Why did the Moving Stills call this song “Westside”?

Not just because they’re touring (though, yes: at the time of this typing, the Australian band is wrapping up its “Westside” tour.) Titles are a kind of signpost: they can tell you where to focus in a song.

“Westside” points to the geography of “distant love.”

The road is littered with songs addressed to a distant loved one. “Westside” stands out because it doesn’t bemoan the distance. Instead, it asserts, “Distant love is a fruitful tree.” One of the song’s first images is the fruitful abundance of the landscape the singer travels through: “there’s so much fruit around / to slow my breathing down.” The “fruitful tree” refrain connects love to landscape.

Love in this song is as big as a season. “You’re an endless summer on the balcony, and a gentle breeze when you feel the need.” Summer gets in under the doorjamb. It gets under your skin. Like love, it changes everything. In this song, the beloved is light and air, a phenomenon who causes “a feeling in the room.” Any room: motel, rest stop, Australian music venue wherein this song is sung. By not naming the room, the song makes itself applicable to all of them – it makes itself about all of them.

This could be straight autobiography, a song chronicling a “couple nice weeks on the east side / travelin’ round and playing shows.” That is what this band is doing right now.

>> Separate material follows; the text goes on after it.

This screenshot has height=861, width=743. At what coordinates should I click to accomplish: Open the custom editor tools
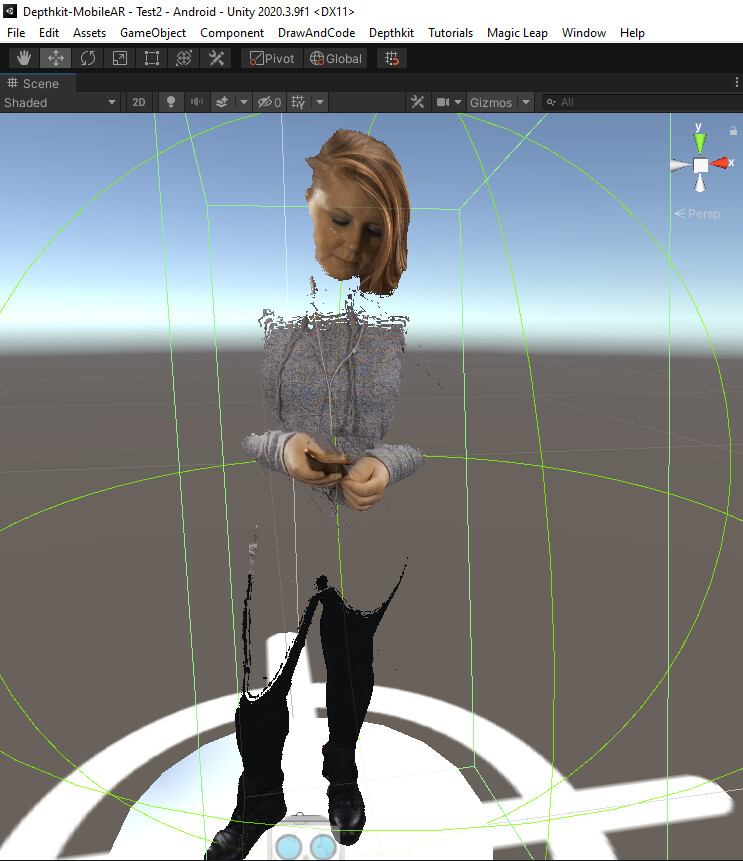tap(216, 59)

But why make a love song out of your itinerary?

If we translated this song into the form of a letter, or a series of text messages, it would go something like this: “Hey, we’re on the westside now, tour’s going well, I’m thinking of you.” “Hey again, now we’re out East, still going well, still thinking about you, just wanted to let you know loving you makes life feel good.” This song makes a map between two people. The distance between them is no longer empty space, it’s a measure of their love. Which is vast: it stretches across Australia.

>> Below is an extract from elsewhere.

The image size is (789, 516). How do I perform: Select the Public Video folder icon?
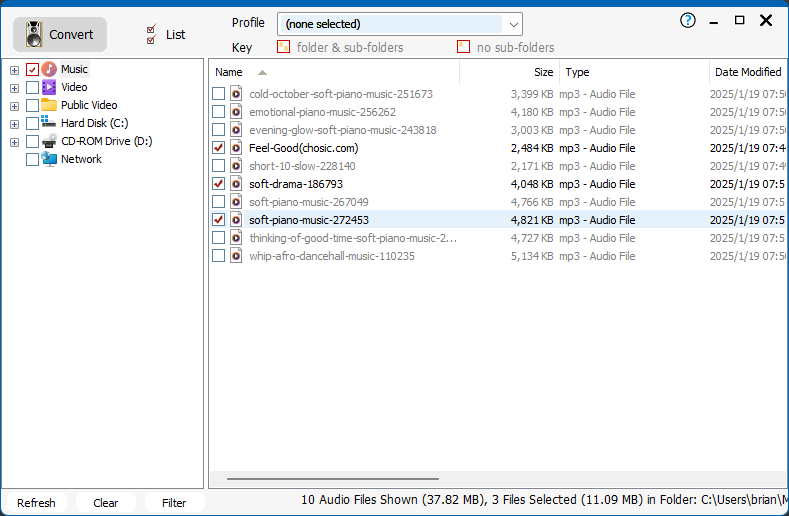pos(49,105)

“Westside” sounds like a lot of Moving Stills songs, but distinguishes itself by its details. Something like a video game sound effect swirls in just before the chorus, without warning or explanation. Equally out-of-the-blue is the harmonica solo – a surprising lonesome interjection, quickly swept away on the urgent beat.

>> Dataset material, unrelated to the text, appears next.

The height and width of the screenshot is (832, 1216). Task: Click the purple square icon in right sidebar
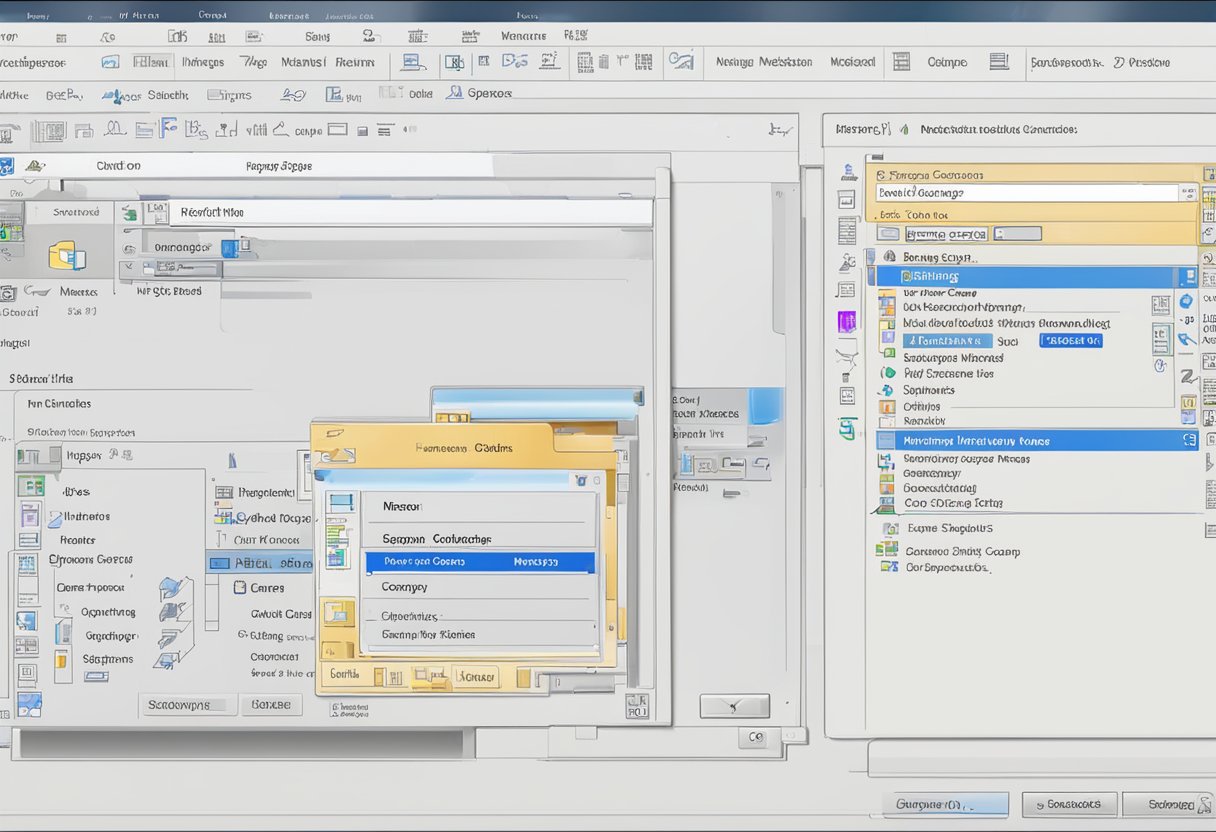coord(847,321)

This sonic playfulness is more than just fun for the listener. It’s also a storytelling tool. The landscape of the song is familiar: eastside, westside, the balcony, summer, all painted in the sandy, driving tones The Moving Stills favor. Then into this landscape marches a harmonica solo. Where’d that come from? Straight out of the summer sky. This song takes place in a world in which a sound can show up for no reason other than to delight.